Source: wikimedia.org | Anandarajkumar
The Odessa Barb (Puntius padamya) is one of the more highly sought after freshwater tropical fish as their colors can match those of some saltwater varieties. Their color patterns consist of golds, reds, blues and greens, and seeing a school of these fish dart about the tank is truly impressive.
They’re not as readily available as some of the other barb fish, but if you want a truly beautiful and attractive fish for your tank, they’re well worth special ordering.
The Odessa Barb hails from the waters of Indonesia and Sumatra. They’re a small fish only growing to about 3 inches in size.
Although the Odessa Barb is a small fish, they are a schooling fish and prefer to be in groups of 5 or more. You can make do with a tank of 20 gallons, but 30 gallons is recommended to give them some breathing room, especially if you’re housing them in a community tank. Also, because they need a lot of room to move, consider giving them a tank that’s longer rather than higher.
Source: wikimedia.org | Tomas Čekanavičius
While they’re not picky about tank decorations, they do inhabit areas with rich vegetation so take that into consideration when you’re planning your tank. Just be sure not to plant too much otherwise they won’t have room to swim. Also, a dark substrate will cause these fish’s colors to intensify.
Water quality is as follows: 70-78˚ Fahrenheit, pH 6.5-7.5 and 2-10 dGH.
The Odessa Barb is relatively peaceful and tends to leave their tank mates alone, however, they will nip at one another and occasionally at other, slower moving fish, so beware if you’re housing them with angels.
Health & Care
Like many barb fish, the Odessa Barb is very hardy and easy to care for. They don’t succumb to fish diseases easily, but you still have to be vigilant about maintaining good water quality. Given the wrong conditions, these fish can get sick just like any other freshwater tropical fish.
The most common disease affecting this fish is Ich, which is also called White Spot Disease. This can be brought on by poor water quality, a poor diet, stress and bacteria that comes in from the outside.
It’s said that an ounce of prevention is worth a pound of cure, and that’s especially true when it comes to preventing fish diseases. If you’re vigilant about maintaining proper water quality, feeding them a nutritious diet and quarantining anything you bring in from the outside before placing it in your tank, these fish should live happily and disease free for as long as you keep them.
Source: wikimedia.org | Anandarajkumar
As with most barb fish, the Odessa Barb is an omnivore and likes both plant and animal foods. In the home aquarium, you can keep these fish healthy with a high quality flake food as the main portion of their diet, and then supplement that with meaty foods such as brine shrimp or worms. You can also add in foods designed with color enhancers from time to time as well.

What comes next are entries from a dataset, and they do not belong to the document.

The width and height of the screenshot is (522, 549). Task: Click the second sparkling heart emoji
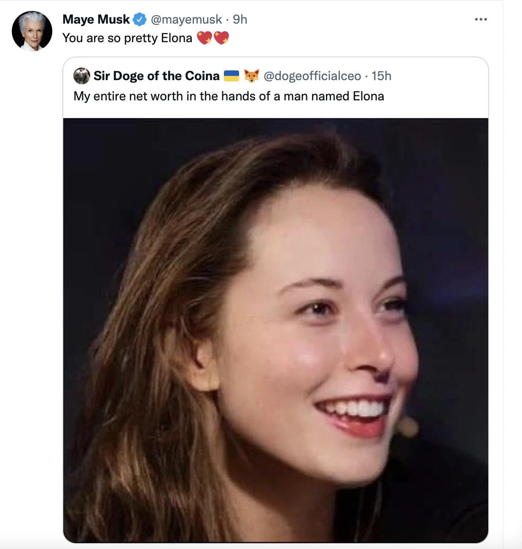(221, 38)
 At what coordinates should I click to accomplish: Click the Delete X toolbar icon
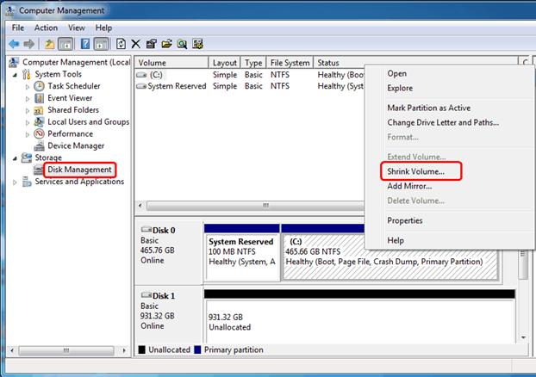coord(135,44)
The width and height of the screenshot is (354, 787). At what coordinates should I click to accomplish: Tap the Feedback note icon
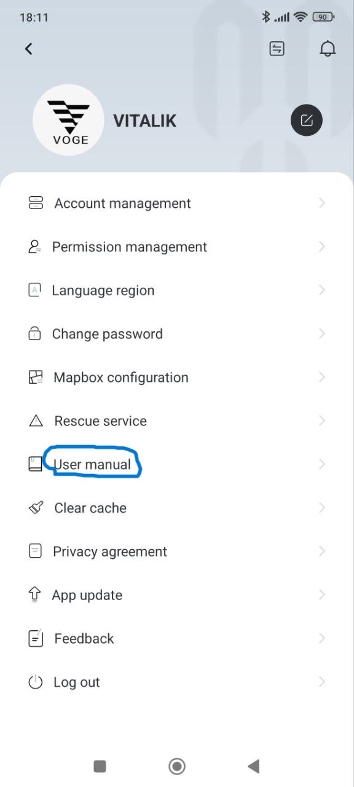36,638
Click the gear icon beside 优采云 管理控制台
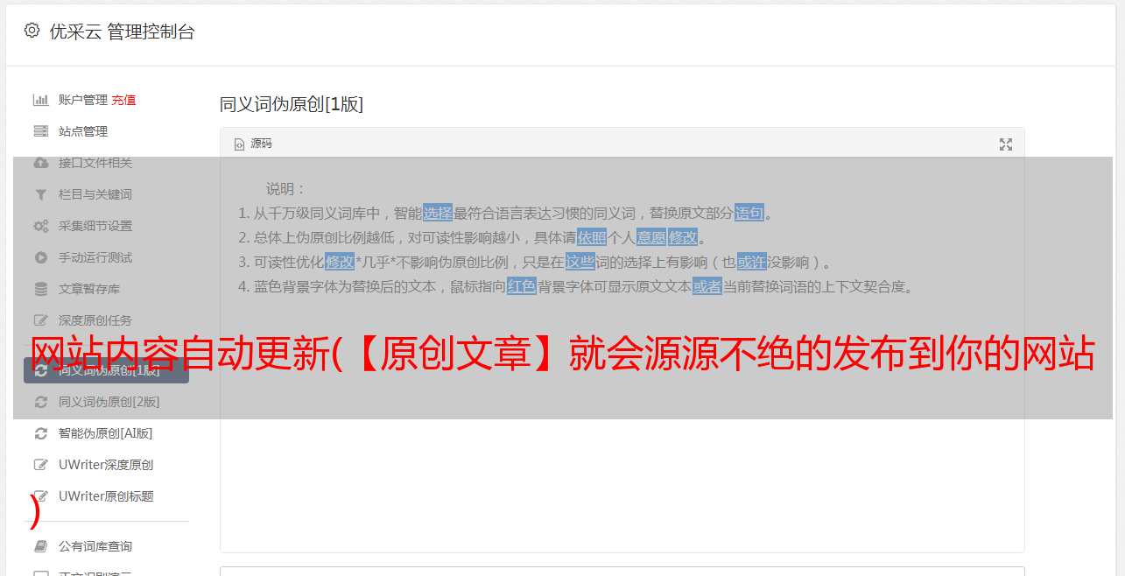Viewport: 1125px width, 576px height. 32,31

A good rule of thumb when it comes to feeding is to feed these fish no more than they can consume in 3 minutes or less, and plan on feeding them about 3 times a day. Any wasted food should be cleaned up immediately to cut down on water pollution.
If you’re just becoming interested in breeding fish, then the Odessa Barb is a good choice as they’re very easy to breed in the home environment. Many people say you don’t have to do anything special other than putting a group of these fish together along with some leafy plants and breeding happens. That’s a bit of an oversimplification, though, because like most barb fish, the Odessa Barb should be placed in a specialized breeding tank outside of the community tank.

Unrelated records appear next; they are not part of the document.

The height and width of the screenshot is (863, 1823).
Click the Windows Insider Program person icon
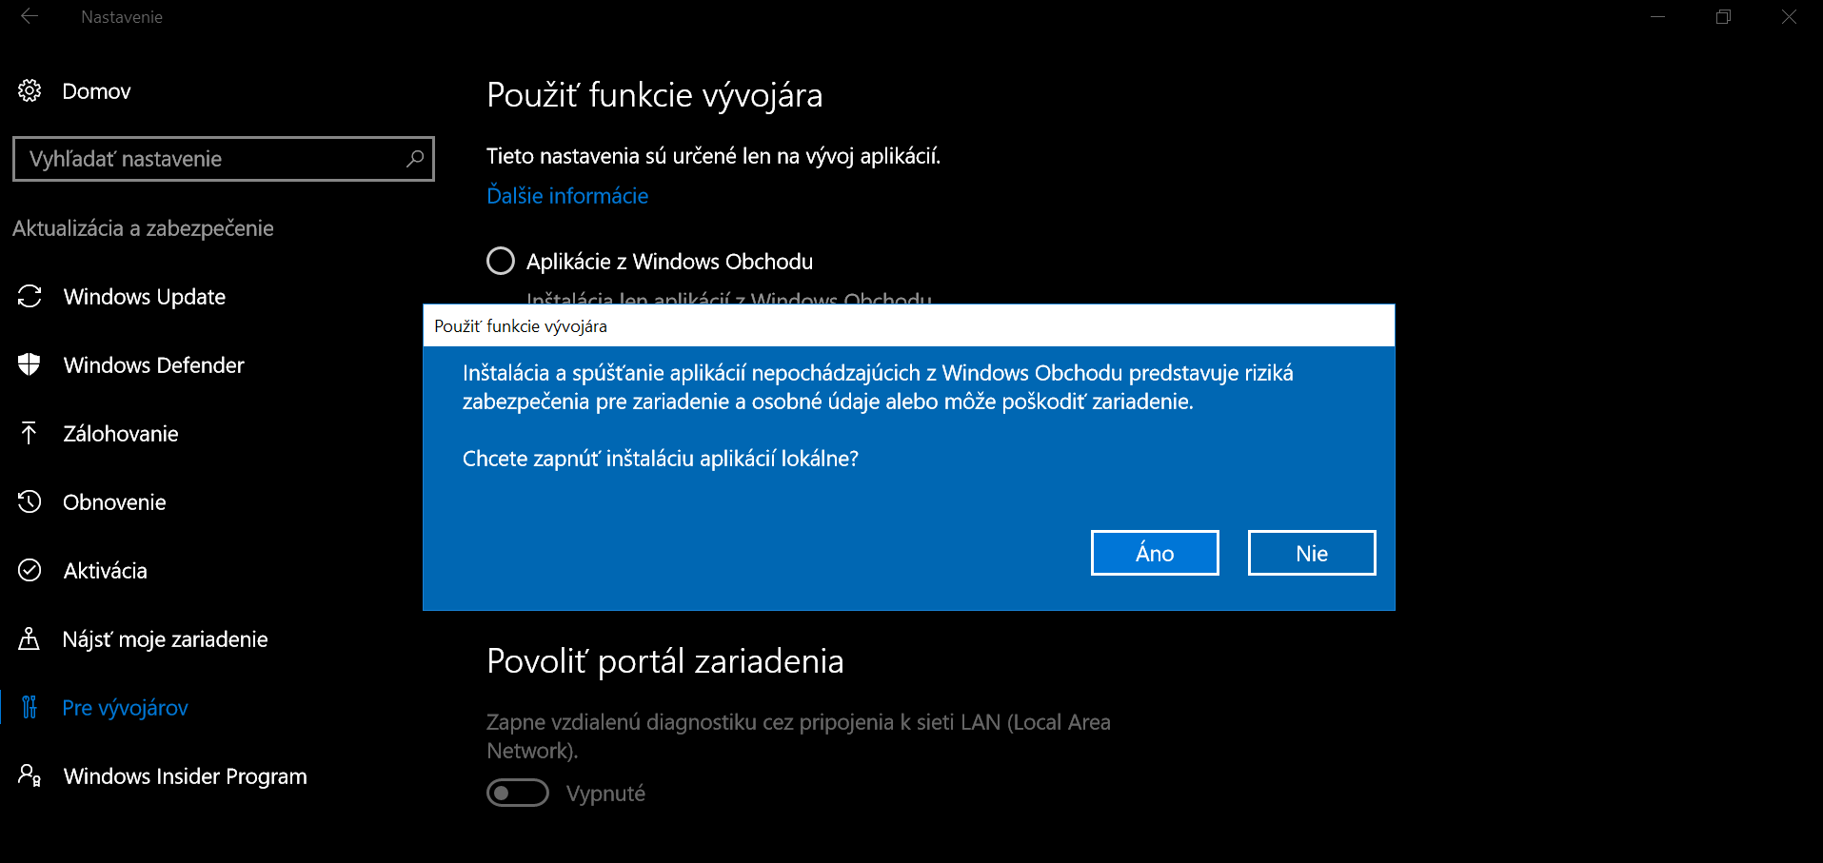30,775
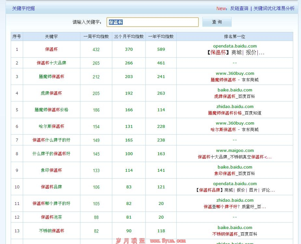Click the 膳魔师保温杯 keyword link
This screenshot has height=244, width=301.
click(x=51, y=76)
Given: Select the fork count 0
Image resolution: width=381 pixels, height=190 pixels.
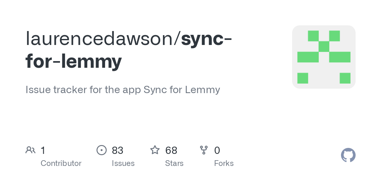Looking at the screenshot, I should coord(217,150).
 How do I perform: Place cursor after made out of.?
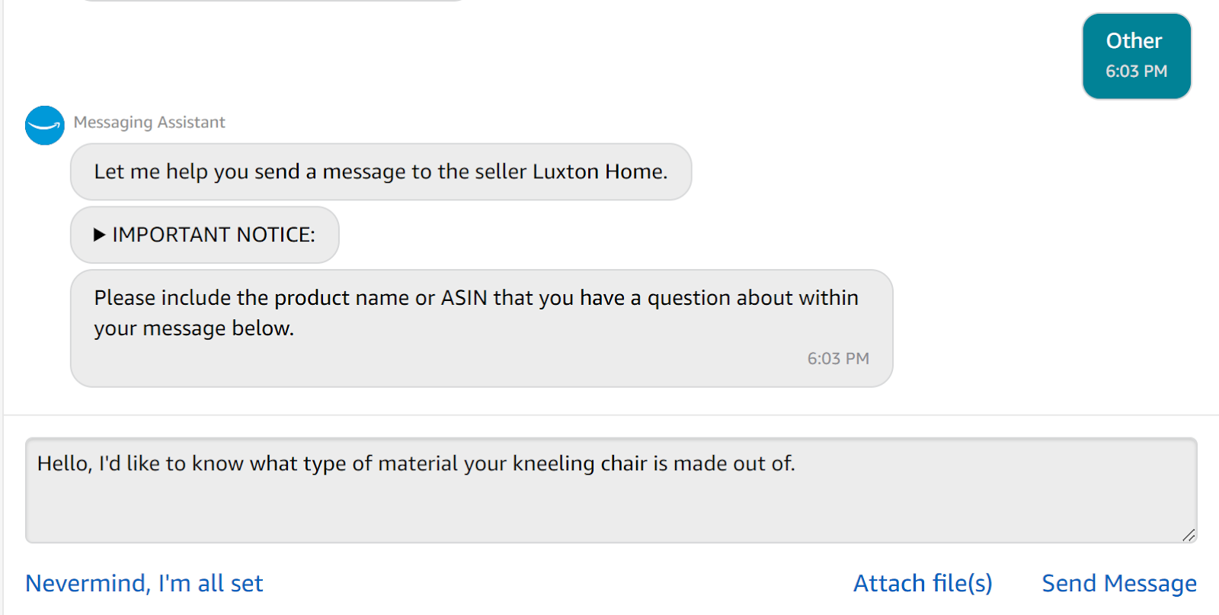(796, 463)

As with most barbs, these fish are egg scatterers and will scatter their eggs all over the substrate. Plan on lowering the breeding tank’s pH a bit and be sure to remove the adults as soon as spawning occurs or else they’ll eat the eggs.
The fry should hatch in a little over 24 hours and you can begin feeding them infusoria or a good liquid fry food. Also, make sure to maintain perfect water quality as they fry are very sensitive to abrupt water changes and can die as a result of water quickly becoming foul.
Source: wikimedia.org | Waitingonthetide
- Fish Size: 3 inches
- Tank Size: 20 gallons minimum, long tanks preferred
- Diet: Omnivore
- Water Temperature: 70˚ – 78˚ Fahrenheit
- Water pH: 6.5-7.5
- Water Hardness: 2-10 dGH
- Breeding: Easy
The Odessa Barb is one freshwater tropical fish you should seek out if you’re a beginning hobbyist and want something really beautiful for your tank. Their coloring is among the most vivid of the tropical fish species and they’re very easy to breed and care for. They do well in a community tank and a group of these will look great with the room lights off and only your tank for illumination. With the proper care, these fish can live for 3 years or longer.